Respondent does not seek a construction of section 50079, but an enlargement of it, so that what was omitted intentionally or inadvertently may be included within its scope. We do not have the power to ignore the commonsense reading of the words “apply uniformly to all taxpayers or all real property” to judicially supply a meaning that may seem wiser than what was *171omitted at the time of enactment. (§ 50079, subd. (b)(1).) We take the statute as we find it and assume the Legislature used common words with a common meaning as used in everyday speech, recognizing that “[w]e must not, however, be slaves to the tyranny of literalness so that we construe a statute in a way that yields ‘a grotesque caricature of the Legislature’s purpose’ ” or leads to an absurd result. (Unzueta v. Ocean View School Dist. (1992) 6 Cal.App.4th 1689, 1703 [8 Cal.Rptr.2d 614] (dis. opn. of Gilbert, J.).) There is nothing in the statute to suggest that we should deviate from the straightforward and literal sense of the words “apply uniformly” to carve out subclasses or follow a special vernacular used in unrelated tax cases by tax specialists. To go beyond the plain meaning of the words to construe a statute in a way that may seem better policy to us is to usurp a power that our Constitution has entrusted to our elected Legislature. If the language of the statute is unambiguous, the Legislature is presumed to have meant what it said, and the plain meaning governs. (Hunt v. Superior Court (1999) 21 Cal.4th 984, 1000 [90 Cal.Rptr.2d 236, 987 P.2d 705].) Measure H has laudatory goals to provide critically needed additional school financing for the Alameda Unified School District; but we cannot rewrite an enabling statute, nor enlarge or contract it, where the words do not allow any other plain meaning.

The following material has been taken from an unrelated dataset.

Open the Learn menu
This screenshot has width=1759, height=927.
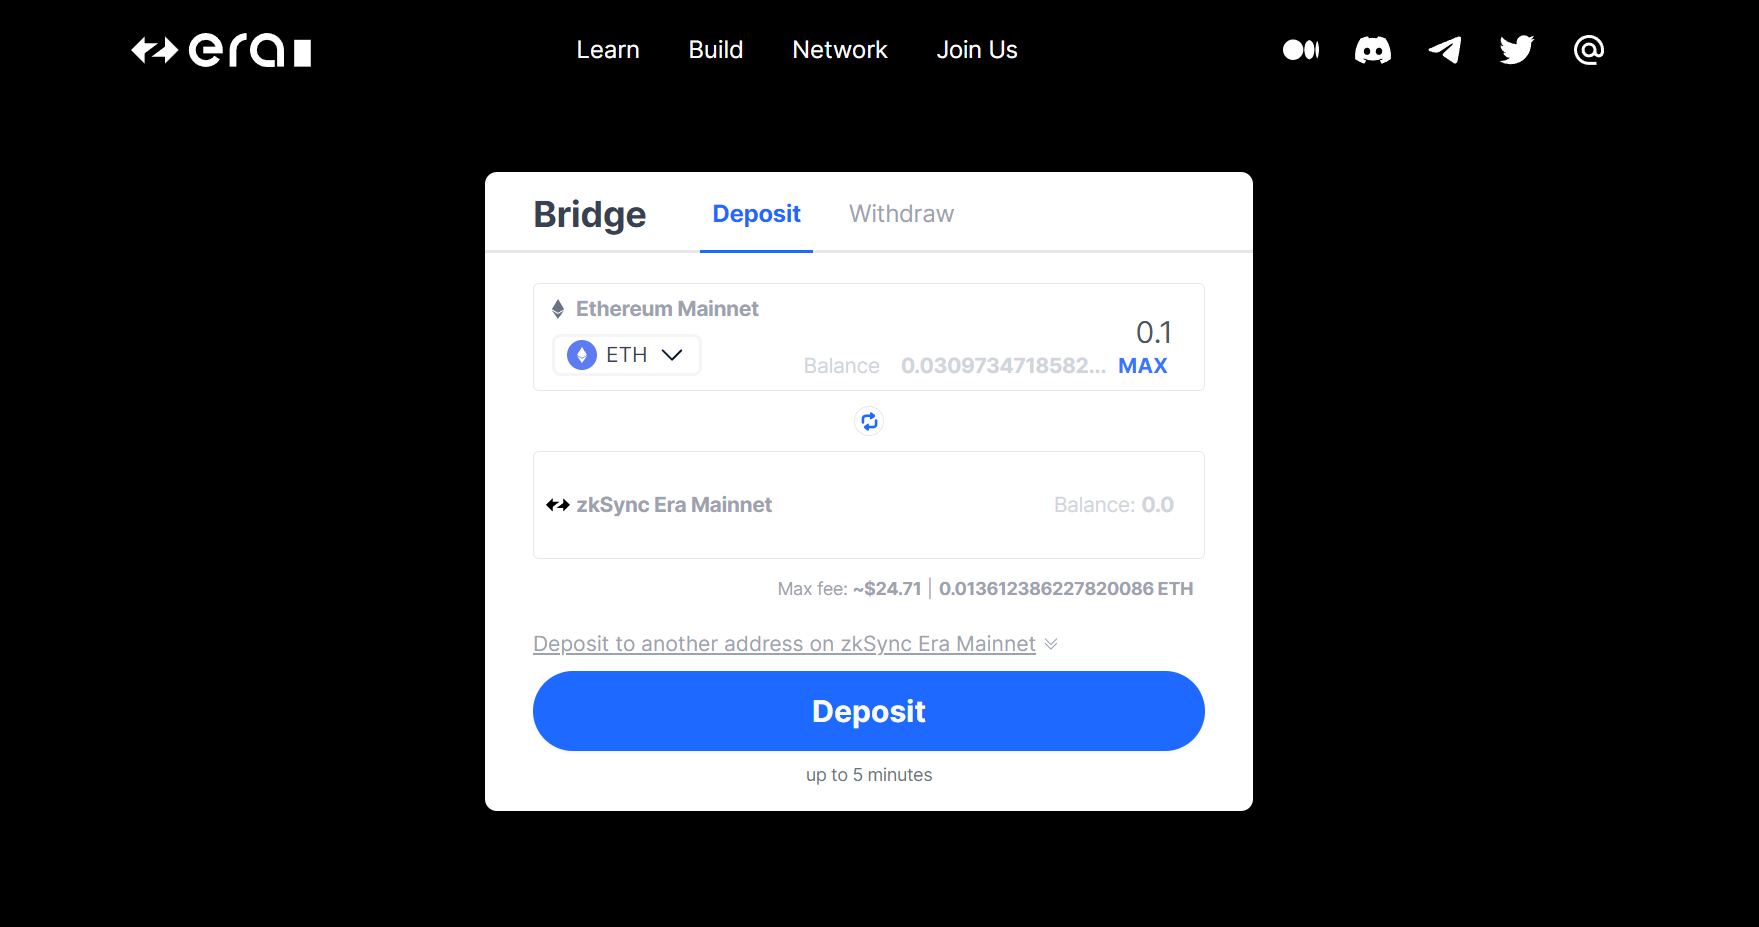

The majority opinion discussion on legislative history, including later related legislation, is interesting, and arguably supportive of the result, but is unnecessary for contextual construction in this instance and is not controlling where the statute means what it says.4 As Justice David Sills explained in Halbert’s Lumber, Inc. v. Lucky Stores, Inc. (1992) 6 Cal.App.4th 1233, 1238 [8 Cal.Rptr.2d 298]: “it is the language of the statute itself that has successfully braved the legislative gauntlet. It is that language which has been lobbied for, lobbied against, studied, proposed, drafted, restudied, redrafted, voted on in committee, amended, reamended, analyzed, reanalyzed, voted on by two houses of the Legislature, sent to a conference committee, and, after perhaps more lobbying, debate and analysis, finally signed ‘into law’ by the Governor. The same care and scrutiny does not befall the committee reports, caucus analyses, authors’ statements, legislative counsel digests and other documents which make up a statute’s ‘legislative history.’ ”

*172Measure H attempts to impose classification-based taxes which section 50079 does not begin to hint at authorizing. I would reverse because the language of the statute compels that result.

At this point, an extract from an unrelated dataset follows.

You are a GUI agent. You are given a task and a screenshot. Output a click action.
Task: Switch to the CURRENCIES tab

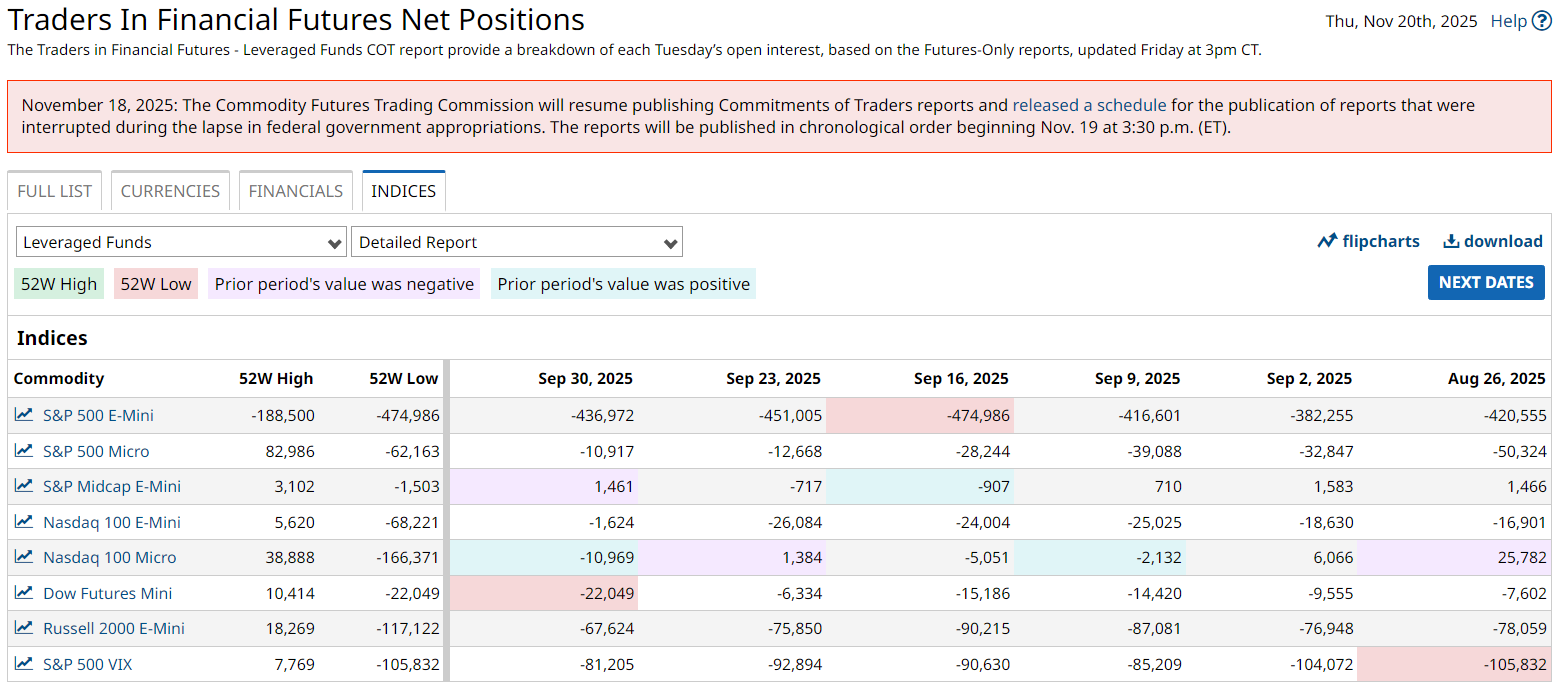tap(170, 191)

Respondent’s petition for review by the Supreme Court was denied June 12, 2013, S209992.

Quoted by Justice Roberts in In re England (D.C. Cir. 2004) 363 U.S. App.D.C. 29 [375 F.3d 1169, 1182].

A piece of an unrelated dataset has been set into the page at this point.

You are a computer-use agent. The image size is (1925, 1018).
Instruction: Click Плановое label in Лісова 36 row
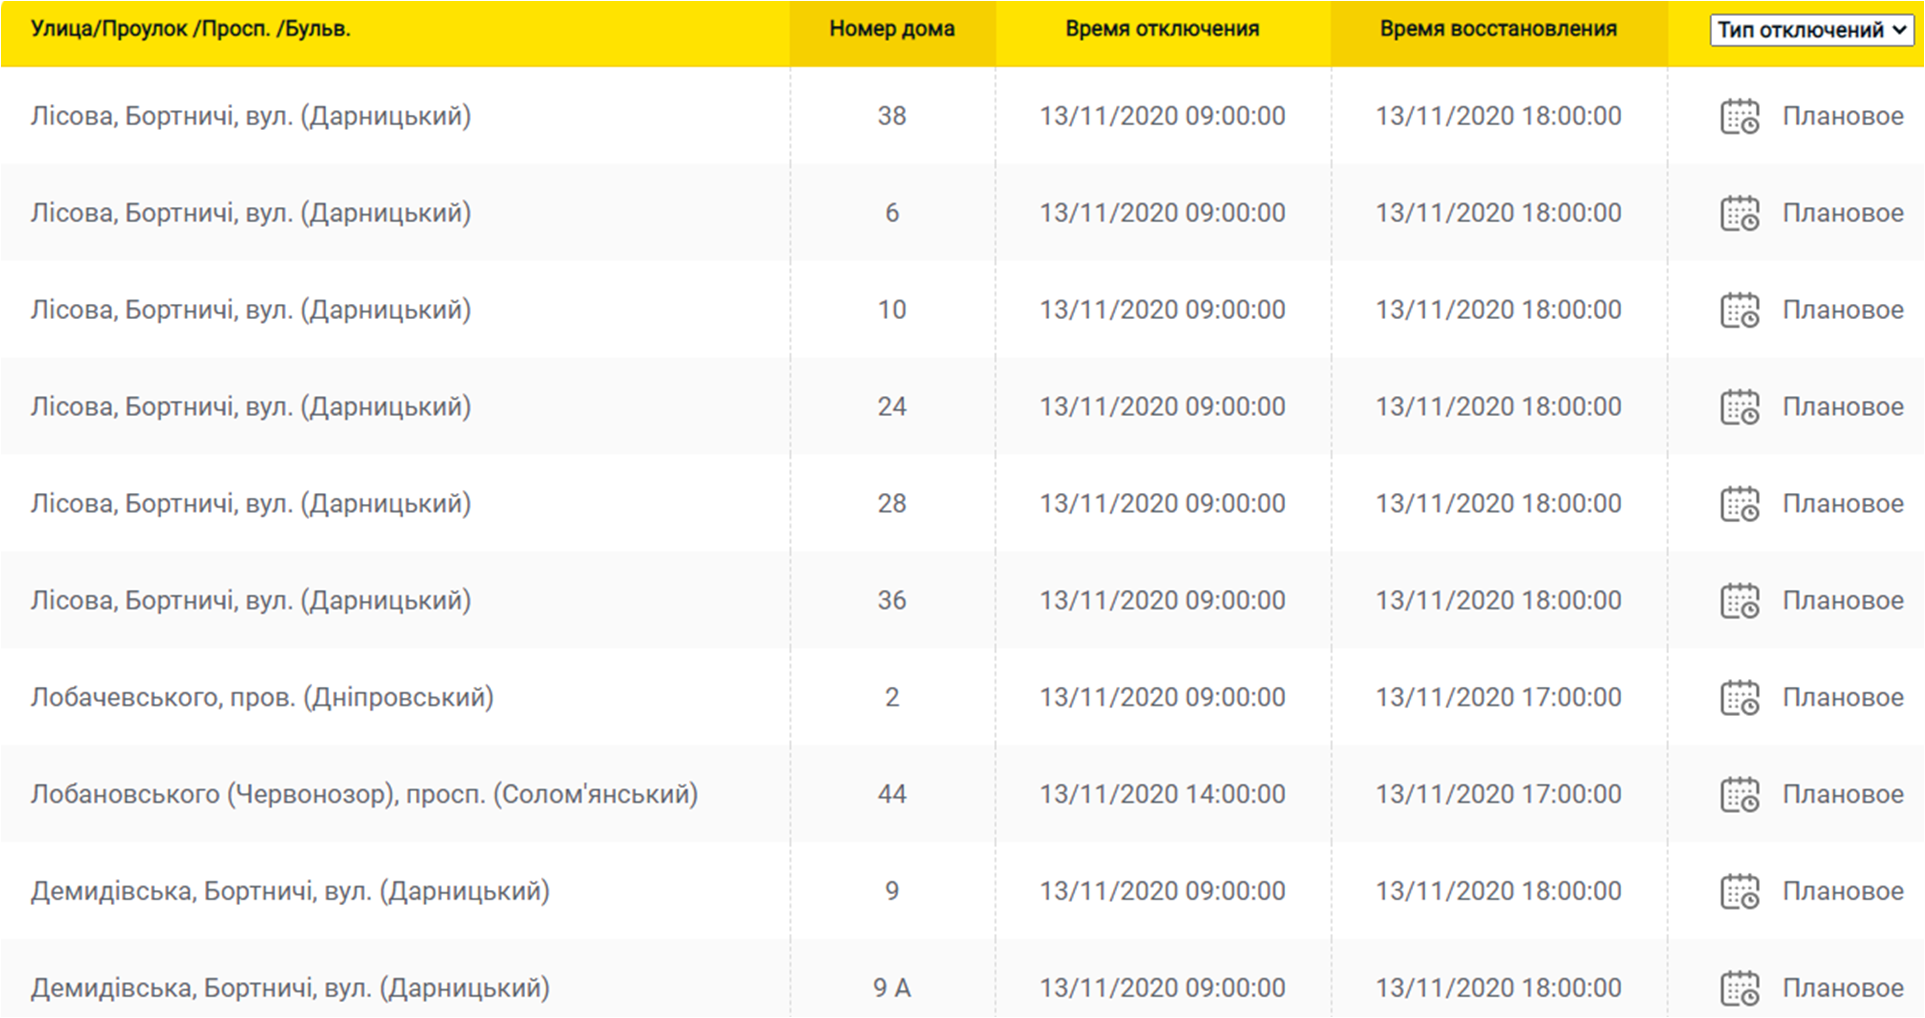click(x=1842, y=600)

All further statutory references refer to the Government Code unless otherwise indicated.

Section 50079 became effective July 2, 1987, and later was amended, effective January 1, 2007. At all times the Legislature defined “qualified special taxes” to mean special taxes that apply uniformly to all taxpayers or all real property within the school district. The Legislature has not changed the limitation of uniform application.

See Kaufman & Broad Communities, Inc. v. Performance Plastering, Inc. (2005) 133 Cal.App.4th 26 [34 Cal.Rptr.3d 520] for an indepth discussion of the proper consideration of legislative history evidence. Many items contained in a bill history file are not admissible as extrinsic evidence, such as proponents’ statements about the bill’s purpose without evidence they were communicated to the Legislature as a whole, individual legislators’ expressions of their subjective intent, and memorandum from outside counsel for interested parties to proponents. (Id. at pp. 37-39.)